Quíntela bajó la cabeza.
- Es que… mi situación es muy apurada…
- Sé cuál es tu situación. Y si imaginas que ahora será menos apurada, no conoces a Taylor, a su hermano ni a ti mismo. ¿Por qué eres tan chiquillo?
- ¡Soy un hombre, Ellen! -gritó Luciano-. ¡Si no lo fuese no te querría como te quiero!
- También querías a Anabel Duarte. Y porque Taylor te la prohibió dejaste de quererla. Se la destina a su hermano. Y en cuanto a mí, ya sabes que me reserva para él. Algún día, cuando tenga tiempo, se casará conmigo. Mientras tanto me utiliza como cebo. Si tú fueras un hombre, como yo quisiera que fueses, matarías a Taylor. A él y a su hermano.
- ¡Eso no, Ellen! Me ahorcarían. No se puede matar a un yanqui. Ni siquiera cuando uno tiene razón Mucho menos cuando…
Ellen cogió las manos de Luciano:
- Escúchame -pidió-. Tienes que hacer algo. Ves a Taylor como un gigante, como si fuera un superhombre. Es de carne y hueso. Como cualquier otro. Si disparas contra él caerá como caería otro cualquiera. Yo te he dicho la verdad. La conoces. Sabes que puedes presentar pruebas contra él, incluso después de haberle matado. Di que lo reconociste…
- Antes de que pudiera decir nada me echarían la cuerda al cuello, Ellen. Me lincharían. ¡Es horrible!
Lo he visto hacer con otros. Me llevarían fuera del pueblo, al pie del roble viejo. Pasarían la cuerda por aquella rama pelada por tantas otras cuerdas y luego me enterrarían en aquel terrible cementerio. Donde cada tumba corresponde a un hombre ahorcado en el roble…
Estaba pálido y el sudor le corría en gruesas y cegajosas gotas por las sienes, haciendo brillar sus negros cabellos.
Ellen se levantó.
- Te desprecio -dijo-. Y me desprecio a mí misma por no ser capaz de odiarte.
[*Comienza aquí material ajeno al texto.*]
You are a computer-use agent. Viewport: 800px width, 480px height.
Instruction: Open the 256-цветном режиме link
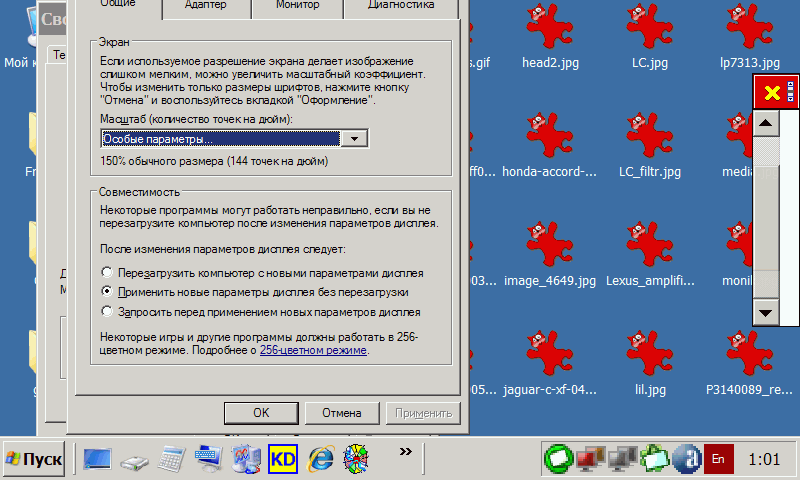(313, 351)
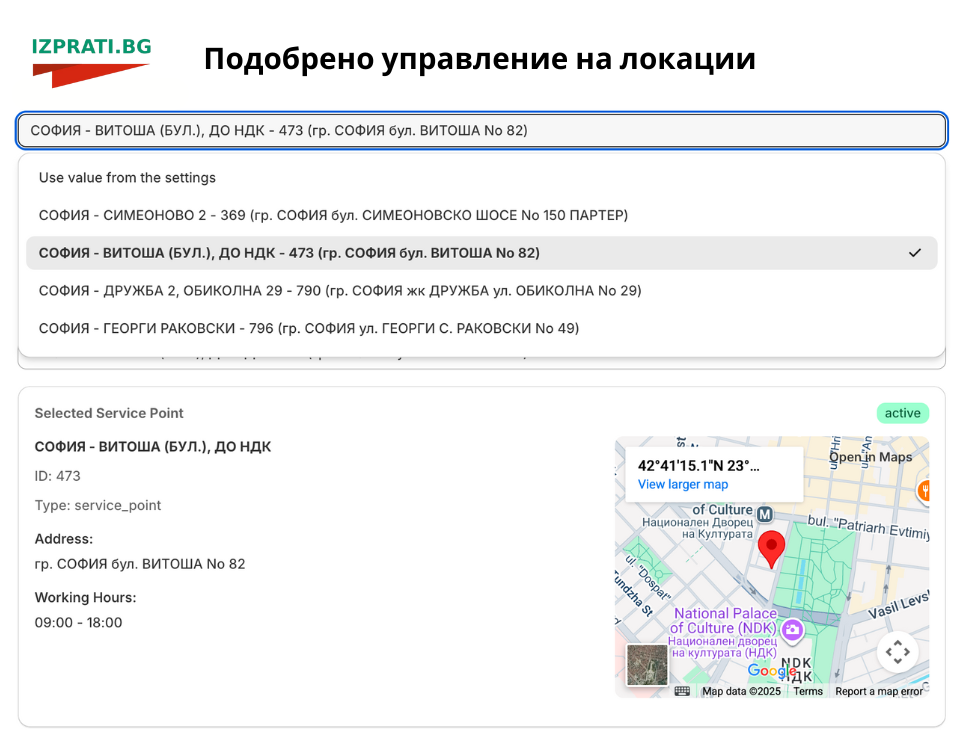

Este cariño que te profeso me humilla porque no logra elevarte. Quisiera que fueras más fuerte que yo. Que me sacases de aquí, de este ambiente y de esta vida. No por lo que es ahora, sino por lo que yo veo en su futuro. No vendas. No creas en las promesas de Cass. No te dará ni un centavo. Ya te dije lo que ocurriría. Tú no lo crees. Prefieres soñar en los imposibles de que te habla él. Prefieres creer que todo va a ser cierto. Que él dará los cien mil dólares. Que yo quemaré delante de ti tus pagarés, tus recibos. Mira…
Abrió un cajón del gran tocador de caoba y sacó un sobre atado con un cordel.
- Mira -dijo.
Abrió el sobre y mostró unos papeles escritos con tinta negra.
- Parecen aquellos recibos y aquellos pagarés, ¿No es así? Míralos. Hasta tu firma parece legítima. -Se echó a reír-. ¡Falso!. Todo falso. Esto es lo que yo quemaré delante de ti, para que te confíes y creas que todo quedó saldado. De momento nadie te reclamará nada. Vivirás tranquilo, creyendo que no tienes deudas; pero si un día llegas a tener dinero o a ocupar una posición, entonces Cass sacará estos documentos y te los presentará. Y te amenazará con el escándalo. Y pagarás por ellos mucho más de lo que valen.
Luciano retrocedió. No se atrevía a examinar con más detalle aquellos papeles. Miró a Ellen como si él fuera un niño y ella, toda una mujer, le hubiera quitado su juguete preferido y lo hubiese hecho pedazos. Tartamudeó un par de veces y, por fin, salió del camerino.